Yes, Manduka yoga mats are a heavy investment, but if you’re serious about yoga and your practice regularly, then the price is worthwhile because they will aid your yoga practice and last a long time.

Manduka mats are chosen by yogis for use at home and are often used by yoga studios thanks to their durability. Each range uses a different material as I’ll outline below, but all are long-lasting compared to other brands.

Compared to cheaper yoga mats which can often be short-lived, the Manduka mats have a premium feel and provide excellent grip during practice. They are padded enough to support your knees but not at the expense of being firm for when you need to balance during standing poses.

To get the most benefit out of your Manduka mat, ensure you pick the correct one from the beginning. If you’ll be using it for classes, try to get a Lite version that can easily be transported, whereas those using them solely at home can opt for the standard mats with that little extra padding.
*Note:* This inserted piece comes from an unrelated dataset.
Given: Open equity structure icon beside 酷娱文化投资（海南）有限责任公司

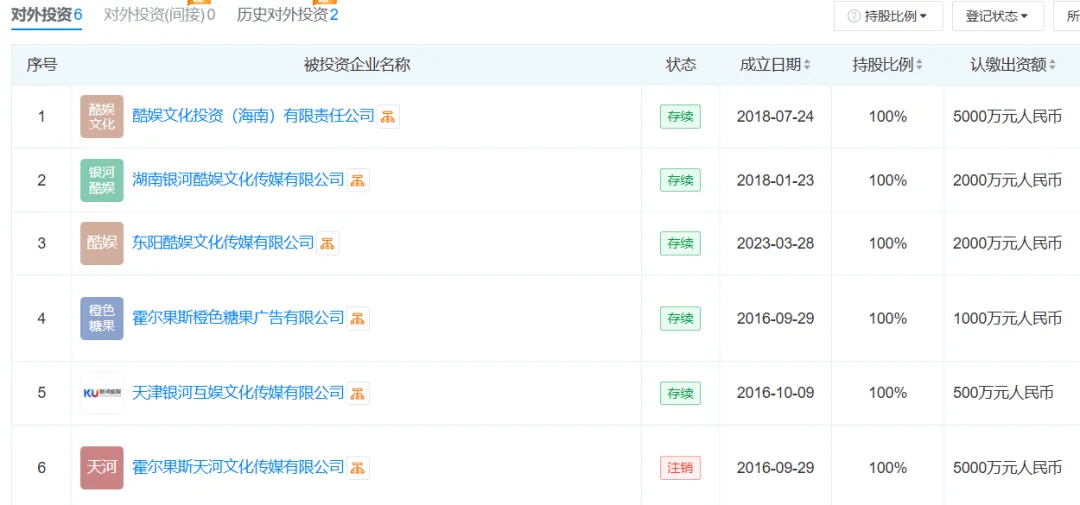Looking at the screenshot, I should (389, 116).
Which Manduka Yoga Mat Should I Buy?

Compared to other manufacturers such as Lululemon and Liforme who tend to stick with one mat design, Manduka have several different ranges to choose from so deciding which one is best for you can be a challenge.

Here is a rundown of each mat with the pros, cons, and best use case from my experience:

Manduka Pro – Durable and Easy to Clean

The Manduka Pro series is their signature range that made Manduka a name as one of the top yoga mat brands. It’s made from PVC which means it’s super durable, this is why Manduka offer a lifetime guarantee where they will replace damaged mats within 10 years of purchase.

It’s a closed-cell material which means they are easy to wash and do not absorb any odors so keeping it clean is simple. However, they can get slippy when wet so sweaty hands can move around.

The Pro Lite is the mat that Adriene from the popular YouTube channel, Yoga with Adriene, has been using for many years.

The downside to this mat is that it’s not great for the environment. PVC comes from non-renewable sources and isn’t recyclable or biodegradable. So, yes it will last a long time, but when you inevitably buy a new mat, it’s going to end up in landfill for a very long time.

Manduka eKO – Environmentally Friendly

If you’re a little more environmentally conscious, you might want to opt for the Manduka eKO series. These mats are made from 100% natural rubber. Rubber comes from a renewable source (rubber tree) and Manduka guarantee that it’s not from Amazon trees.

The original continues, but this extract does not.